The good news: you can swap the SQL behind any single dataset without touching the visual layer. The visuals don't bind to the SQL — they bind to a DatasetContract (a column name + type list) that the dataset must produce. Your warehouse view emits the same column names with the same types, the contract test goes green, and every visual continues to work.

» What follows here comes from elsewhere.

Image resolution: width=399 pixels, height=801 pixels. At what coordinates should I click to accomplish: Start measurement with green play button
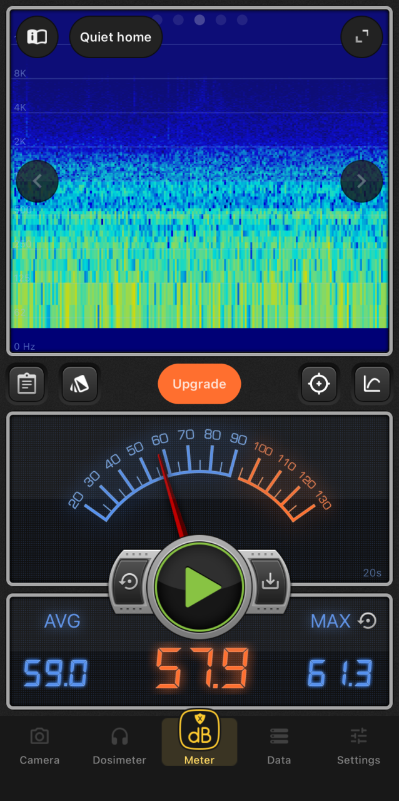(199, 586)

The bad news: the contract is the load-bearing surface, not the SQL. Get the column shape right and a swap is one-line. Get it wrong (typo in a column name, INTEGER where the contract says DECIMAL) and the dataset deploys but visuals stop rendering with no good error. So this walkthrough covers the safe-swap pattern, the test that catches breakage, and the breaking-change recipe for when your column shape genuinely needs to differ.
The question¶
"For one specific dataset, can I point it at my warehouse view instead of the default SQL the product ships with — without breaking anything downstream?"
Where to look¶
Three reference points:
src/quicksight_gen/common/dataset_contract.py— theDatasetContractandColumnSpecdataclasses. Every dataset declares one. Thebuild_dataset()function takes the SQL and the contract together and produces the QuickSight DataSet JSON.src/quicksight_gen/apps/<app>/datasets.py— every dataset's contract declaration sits next to itsbuild_*_dataset()function. Read the contract first; it's the interface. Read the SQL second; it's the default implementation.tests/test_dataset_contract.py— the regression test. For every dataset, it builds the DataSet, extracts theInputColumnlist QuickSight will see, and asserts it matches the declared contract. This is the test that catches a projection bug before deploy.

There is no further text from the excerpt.